Even so, after nearly a decade, researchers found relatively few main effects on such outcomes as quality of care or psychological health. Nonetheless, there were some other specific secondary program effects—both negative and positive—that may be of interest for planning future programs. On the negative side, Whites reported more barriers to care, and there was some suggestion that they had problems in coping with stress or psychological distress for program conditions, particularly for the QI-meds program. On the positive side, the QI-therapy program reduced perceived discrimination in care for underserved minorities.
Researchers believe that these secondary effects reflect the fact that participants had favorable experiences and benefited from the interventions during the intervention period, but then had problems getting the same level of care after the intervention period. In other words, as people changed locations, providers, or health care systems over time, they may have encountered more difficulty finding the higher standard of care that they had found helpful originally. As a result, they reported more barriers, even more than the group receiving usual care all along. However, these explanations need to be examined in new research studies.
The bottom line is that, although the main effects were gone a decade out, there were still lingering secondary effects from one period of improving care for depression, which seems quite remarkable.
Partners in Care shows that modest, practical QI programs, as implemented by diverse managed care organizations under usual-practice conditions, can decrease the personal and societal burdens of depression. Improvements span clinical outcomes, quality of life, and employment status, and the effects are large for a QI program. Moreover, the programs are relatively cost-effective from a societal perspective.

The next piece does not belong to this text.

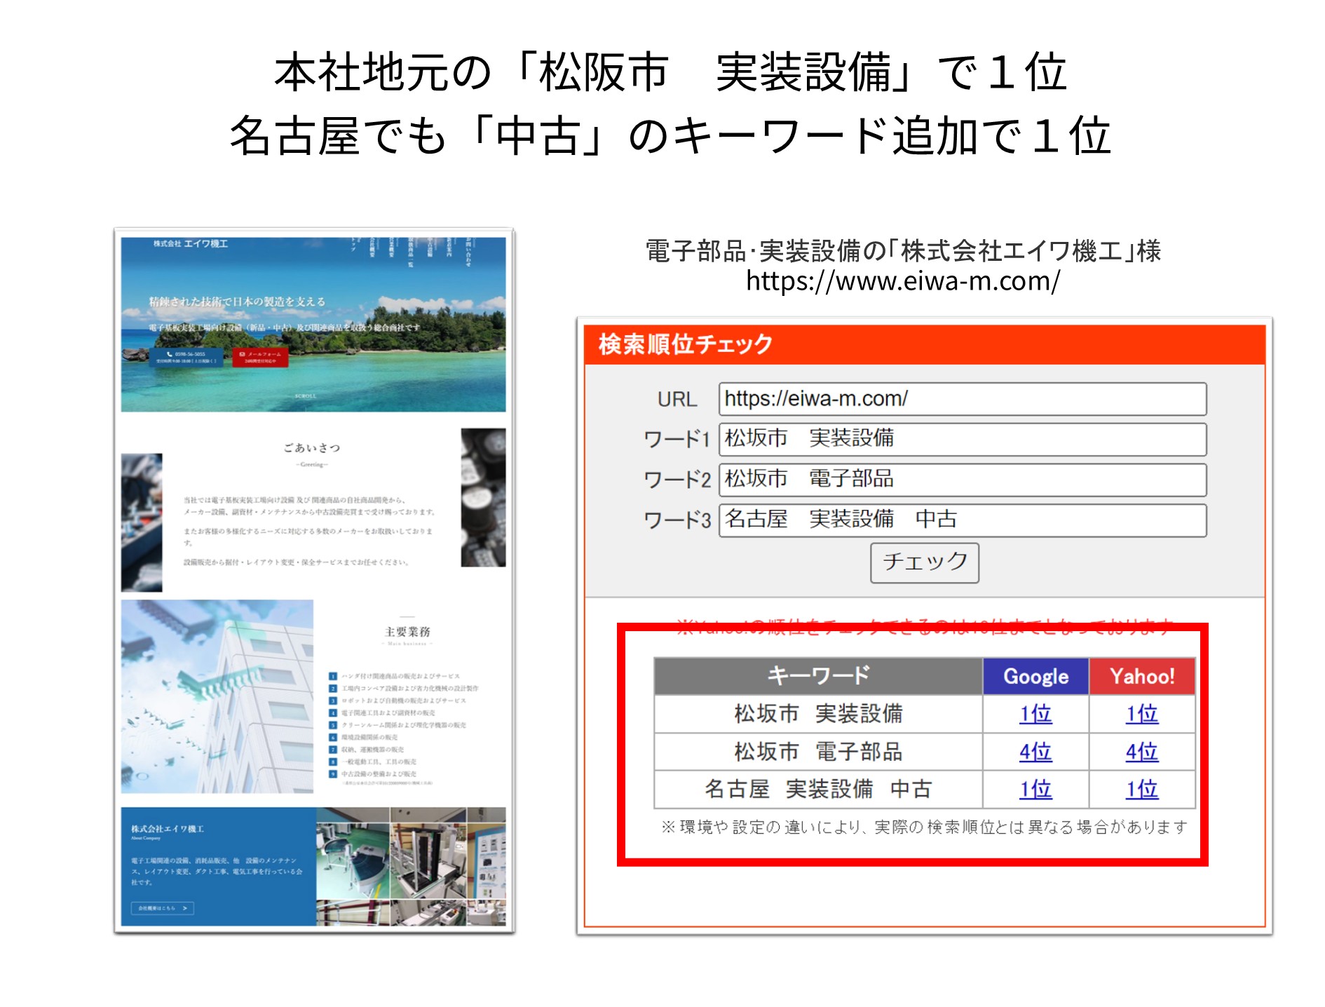1325x1007 pixels.
Task: Open Google 1位 link for 松坂市 実装設備
Action: click(x=1035, y=714)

The programs improve care for all patients, but minority patients profit the most. Five years after enrolling in the programs, minority patients are about as likely as White patients to be depressed, and that effect persists over nine years. Thus, over the long term, the programs improve equity, a major public health goal.
But achieving benefits for all patients may require policy changes. Although the programs are cost-effective from a societal perspective, they do increase direct health care costs. Thus, providers will not offer them widely unless they are compensated for doing so. Yet few public or private insurance plans cover the key components of collaborative care for depression, particularly care management (for example, phone follow-up), physician supervision of care managers, or a psychiatrist's consultation with primary care physicians and care managers. Vulnerable populations face additional barriers, such as limited or no insurance and language barriers.
Fee-for-service plans (such as Medicare) can make collaborative care services reimbursable. Managed care plans can require that health plans cover, and clinics provide, these services.
Improved medical care has much to offer depressed patients and their families and communities if we can create the conditions necessary to put such programs in place.